Conducting one-on-one sessions with each stakeholder before the presentation avoids surprises or challenges in the boardroom. Use this opportunity to share your proposal and incorporate valuable feedback to refine and improve it. Plus, document each conclusion in a summary email.
Leveraging Internal Experts
I have worked with presales, consultants, customer success, and senior leadership as internal experts who provided invaluable contributions to my content strategy. However, experts typically have demanding schedules, so your engagement approach should make it as convenient as possible for them to contribute the necessary information.
Simply asking for contributions without a clear purpose won’t cut it. You need to have a brief ready, with goals, objectives, and other important details.

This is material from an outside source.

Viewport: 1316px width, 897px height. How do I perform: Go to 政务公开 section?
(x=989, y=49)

Set up personalized Face-to-Face meetings to stimulate fruitful discussion and lock in their support.
3. Blend Top-Down Strategy with Bottom-Up Approach.
Formulating plans solely from a top-down perspective, and neglecting to seek input from the individuals responsible for executing them can be problematic.
As leaders, getting the buy-in from the actual team members who will execute the plan is very beneficial. Value their input and where possible, incorporate some of their ideas into the plan. This will motivate the team significantly and ensure their commitment to drive results.
The most effective and ultimately successful plans strike a balance by combining a top-down strategy with a bottom-up approach.
For instance, your Executive Leadership Team (ELT) may craft a high-level plan for 30% growth in the pipeline, while the team may devise a more feasible approach targeting a 20% growth rate. Collaboratively, you can create a plan that incorporates an element of stretch while maintaining a solid execution strategy.
Although this approach requires greater effort in the beginning, the outcome—an inclusive plan that considers the various perspectives is going to be extremely worthwhile.
4. Don’t just focus on numbers.
Numbers are of course the cornerstone of a solid plan. (More on that in the next point!)
Having said that, it will serve you to balance numbers with the right values and policies – the overall well-being of your team and business.
This is an opportunity to engage in thoughtful reflection, evaluating the successes and shortcomings of the past year and understanding the underlying reasons. It’s also a chance to consider the adjustments you’ll implement in the coming year, covering the various areas of the business with a comprehensive view, considering your workforce, culture, lessons learned, potential opportunities, ongoing projects, and innovations.
5. Be Outcome-Focused.
A strong B2B marketing plan clearly defines your objectives and desired outcomes. Your business goals should align seamlessly with your investments, ensuring a harmonious connection between your strategy and results. Objectives can include boosting brand awareness and generating leads to nurturing prospects, closing deals, retaining customers, and driving revenue growth.
An important part of this process involves segmentation—identifying where your financial resources are best invested and recognizing the areas of greatest future potential. Integrate these insights into your plan.
To make your goals tangible and attainable, employ the SMART criteria—ensuring your goals are Specific, Measurable, Achievable, Relevant, and Time-bound—to facilitate effective tracking.
Additionally, always add clear timelines to the forecasted outcomes for each marketing investment. For new initiatives where you cannot rely on past data, provide your best-informed guesses.
The projected outcomes can manifest as various metrics, including responses, engagement, leads, pipeline progression linked to opportunities, and ultimately, successful closed/ won deals.